Background: In patients with atherosclerosis, treatment with statins to decrease low-density lipoprotein (LDL) cholesterol reduces cardiovascular morbidity and mortality. However, statin therapy prevents only a minority of these events. Patients with low levels of high-density lipoprotein (HDL) cholesterol have higher rates of cardiovascular disease independent of their LDL cholesterol levels, indicating a role for increasing HDL. Nicotinic acid raises HDL cholesterol levels by 20 to 25 percent and is the most effective drug available for HDL elevation. Using plaque size measured with magnetic resonance imaging (MRI) to chart progression or regression of atherosclerosis, Lee and colleagues studied the effects of modified-release nicotinic acid on patients with known atherosclerosis and low HDL cholesterol levels, who had achieved LDL cholesterol targets with statin therapy.

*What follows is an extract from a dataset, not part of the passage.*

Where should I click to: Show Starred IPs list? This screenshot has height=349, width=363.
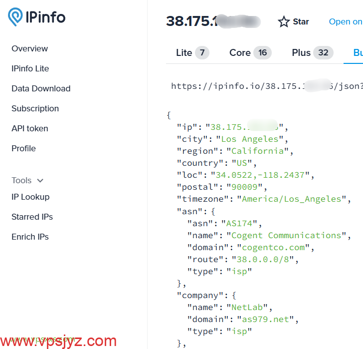click(x=32, y=217)
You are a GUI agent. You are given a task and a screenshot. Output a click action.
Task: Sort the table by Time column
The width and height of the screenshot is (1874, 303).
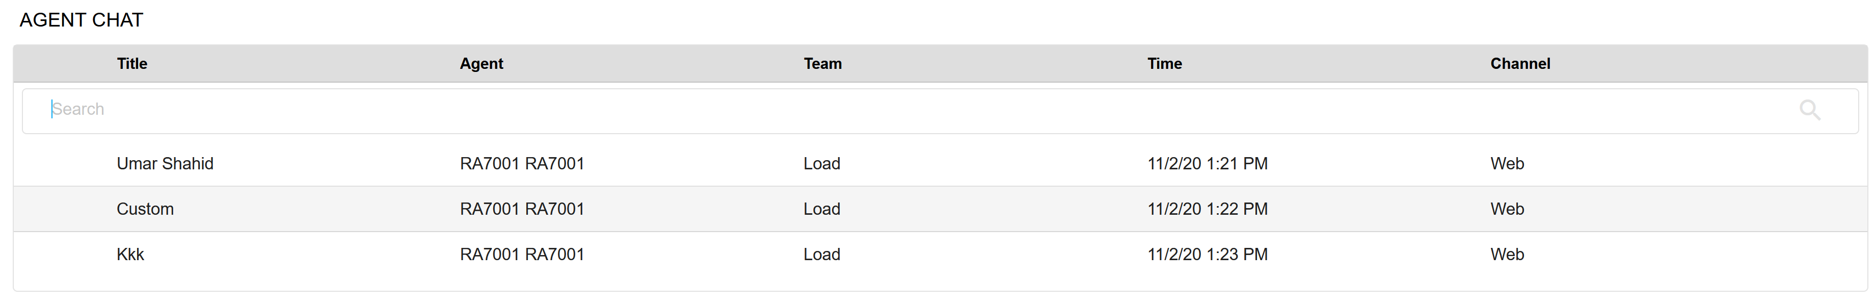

The Study: This double-blind, randomized controlled clinical trial included participants whose HDL cholesterol level was less than 40 mg per dL (1.04 mmol per L) in the previous 12 months with carotid atherosclerotic stenosis (30 to 70 percent), peripheral artery disease (ankle-brachial index less than 0.9), or type 2 diabetes with coronary artery disease (diagnosed as more than 50 percent occlusion of a major epicardial vessel on angiography). Criteria for LDL cholesterol were not specified, but all patients received statin therapy through their private physician. Exclusion criteria included contraindication to MRI or nicotinic acid; severe carotid stenosis of more than 70 percent; recent acute coronary syndrome or heart failure; uncontrolled diabetes or triglyceridemia; active peptic ulcer disease; or current therapy with oral nitrates, fibrates, or nicorandil. Patients were randomized to treatment with placebo or nicotinic acid for one year. Doses for each were increased over 12 weeks from the 375-mg starting dose to the 2,000-mg daily dosage for the remainder of the 12 months. Participants were instructed to take the medication at bedtime with aspirin to reduce the potential for flushing. MRI scans were performed at baseline and at six and 12 months, with fasting blood work before each scan. The primary end point was the change in carotid artery wall area at 12 months.

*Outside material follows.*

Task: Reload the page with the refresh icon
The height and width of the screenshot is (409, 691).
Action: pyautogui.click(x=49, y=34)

Results: A total of 71 participants were randomized. Baseline characteristics were similar in each group, and both groups had similar medication compliance rates (92 to 93 percent). Seven participants in the nicotinic acid group dropped out because of side effects possibly caused by nicotinic acid; 22 of the 35 patients in the treatment arm and 29 of the 36 patients in the placebo arm completed the study. Statin doses remained the same in both groups during the study period. In the nicotinic acid group, HDL cholesterol increased by 23 percent and LDL cholesterol was reduced by 19 percent at 12 months. Triglyceride, lipoprotein (a), and apolipoprotein B levels were also decreased in the nicotinic acid group compared with placebo. The nicotinic acid group showed greater change in carotid artery wall area by MRI, indicating regression of plaque. During the study period, mild transient elevations in creatine kinase and liver enzyme levels occurred, but were not sustained. The fasting glucose level did not change in either group, but patients in the nicotinic acid group had small but statistically significant increases in A1C levels at six and 12 months.

Conclusion: The authors conclude that adding high-dose nicotinic acid to statins has beneficial effects on lipid profiles and MRI-measured atherosclerotic plaques. Larger studies are needed to determine if these changes translate into fewer coronary vascular events.